Although the injury was not very serious, it proved to be one of the most difficult things to handle in his short NFL career.

"Dealing with being injured really bothered me," Williams said. "I had to miss the first two weeks, and I didn't really know how to handle it. I was anxious, and I have never really been injured before so it was challenging."

Williams came back in the third week and recorded a solo tackle in the contest. At Western he rarely came off the field, now he is used sparingly on defense and mostly on special teams.

He was prepared for his current role on the Cowboys from past experience at Hanson Field.

"It's actually not much different from freshman year," Williams said. "I was a redshirt freshman, and I had to watch and learn things without playing a lot.

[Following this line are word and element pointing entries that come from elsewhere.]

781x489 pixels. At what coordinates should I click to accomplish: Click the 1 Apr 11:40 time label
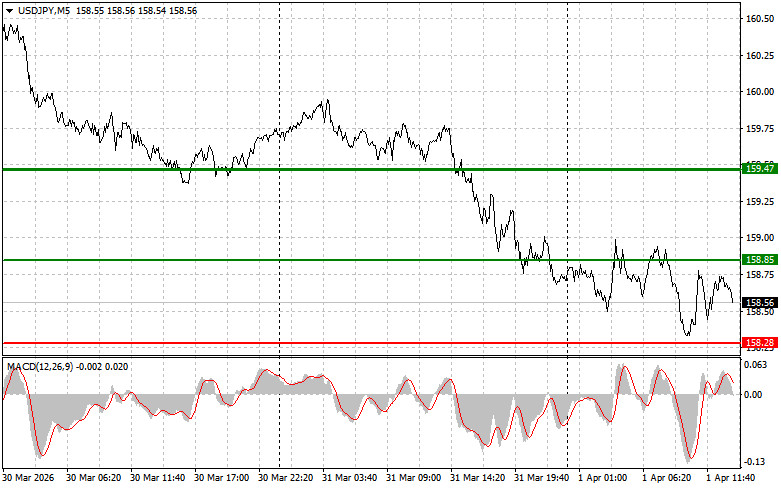coord(734,479)
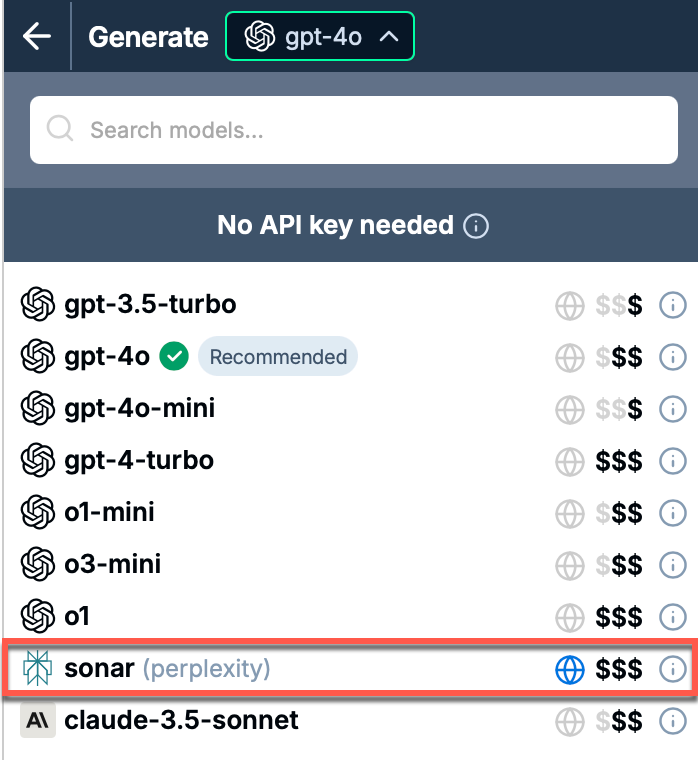
Task: Click the info icon for o1 model
Action: click(x=673, y=617)
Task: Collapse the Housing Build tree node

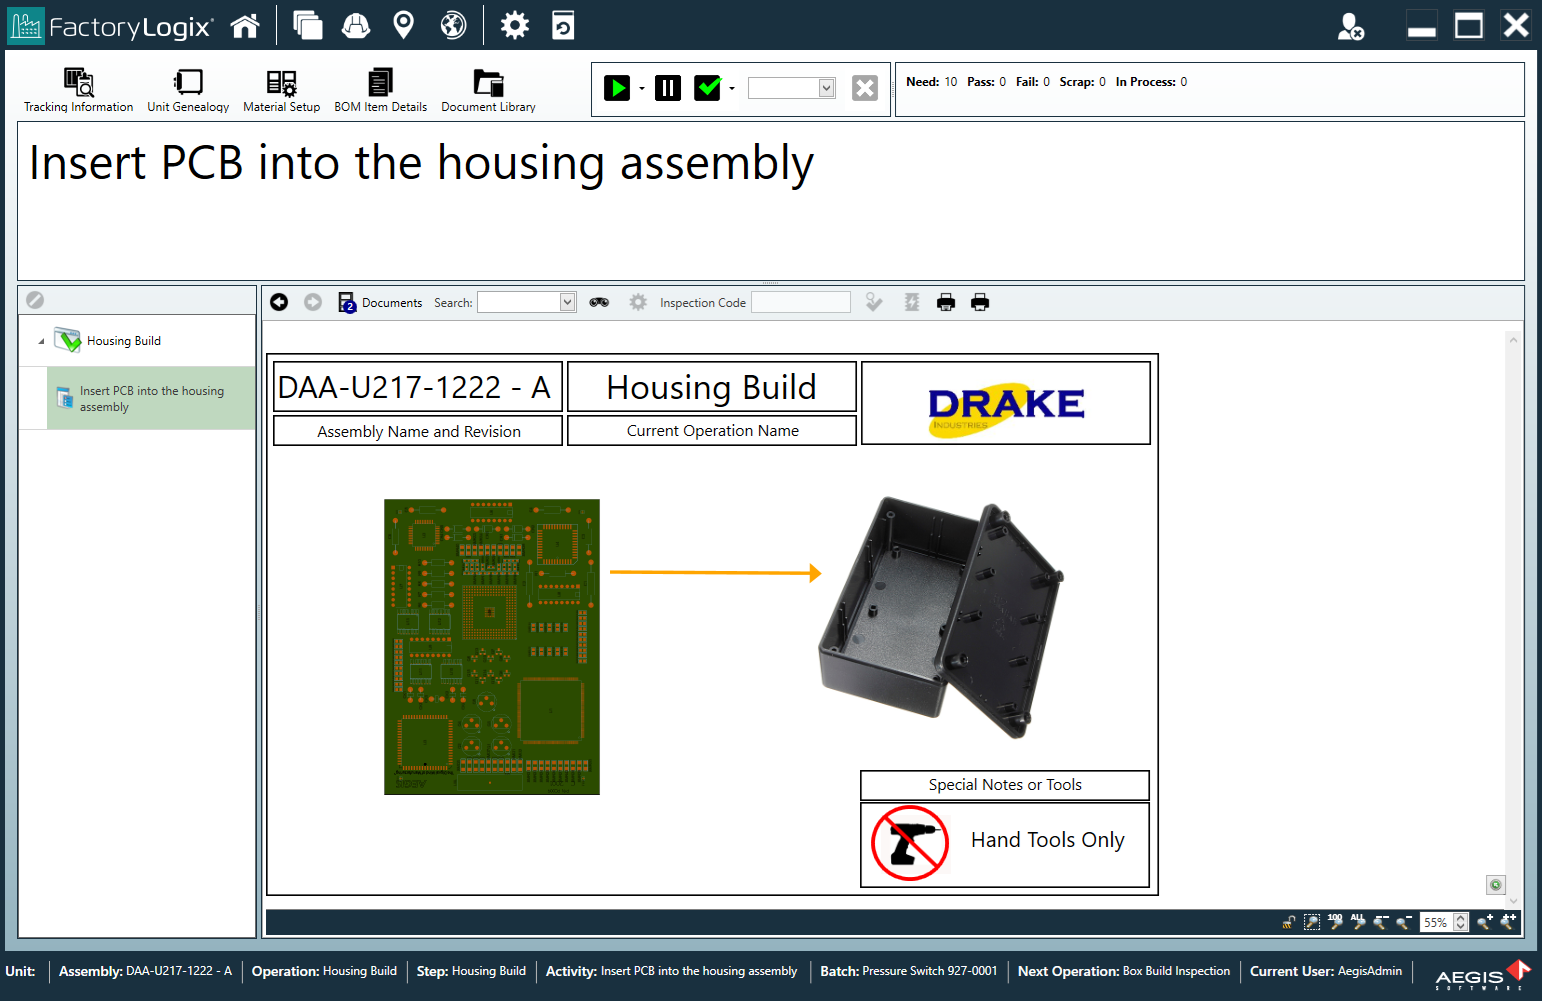Action: 41,341
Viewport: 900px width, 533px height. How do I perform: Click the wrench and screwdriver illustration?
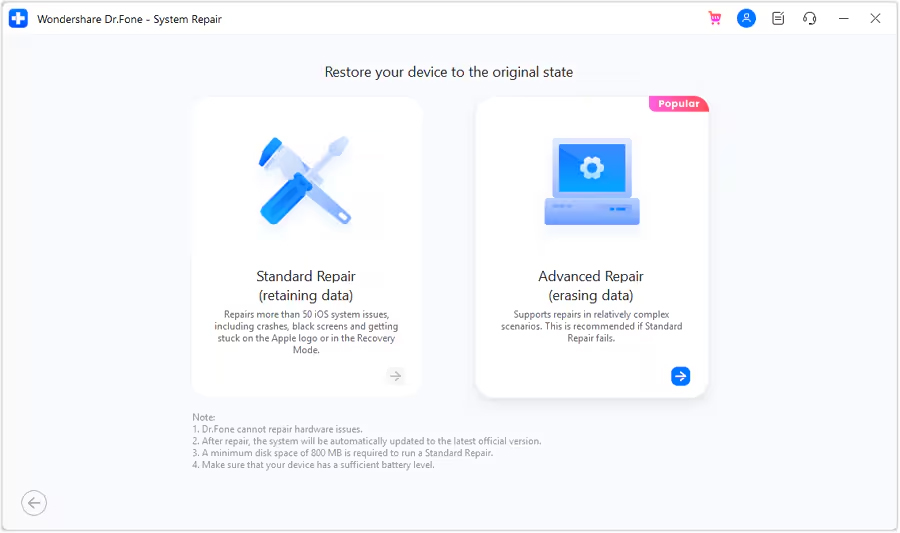coord(305,180)
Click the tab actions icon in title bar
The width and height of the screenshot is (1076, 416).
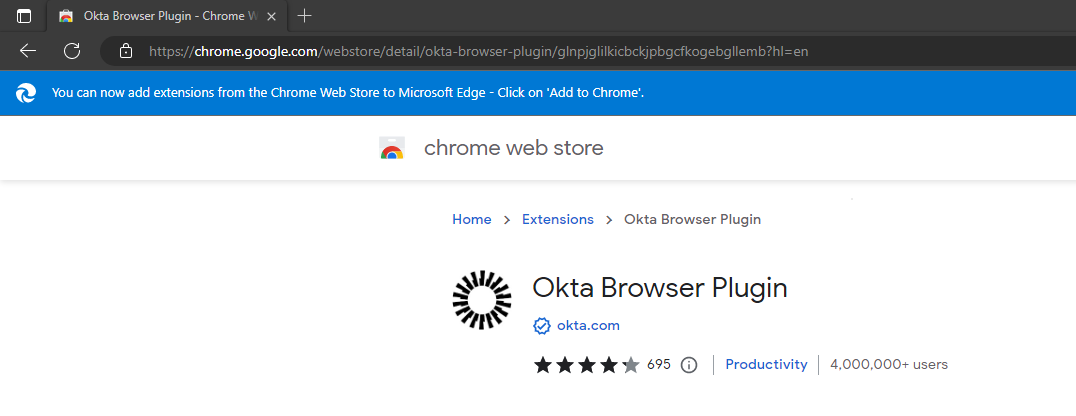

So it's really no different from then."

In addition to limited playing time, Williams had to make adjustments in other areas on and off the field.

"It is really challenging trying to occupy my free time," Williams said. "We have a lot of down time, and it is difficult trying to manage it, so I have to really get used to that. On the field the players are much smarter at this level. I came from an FCS school, so the speed is a little faster, but the main difference is that everyone is smart. You have to be smart too because all the players are already good at this level, so the smartest players are usually the best."

Williams has received help in this area from veteran linebacker Bradie James. He has become a mentor to Williams in some instances and it has helped boost his football IQ.

"Me and Bradie James actually talk a lot, and he tells me that he was in this position before, so he knows how it is," Williams said. "He tells me about some mistakes I made on reads or helps me with the little things. He has been helpful."

Williams is only six weeks into his NFL career and the best part of his experience has been the people in the stands.

"The fans are just so passionate, and they really love their team," Williams said. "They come to the games with their faces painted, and they are pumped up like they are about to play. They can come up to you and they know your whole bio already. I have never seen fans like this."

He served as grand marshal at Homecoming during the Cowboys' bye week. Williams will return to regular season action next Sunday, Oct. 25 against the Atlanta Falcons.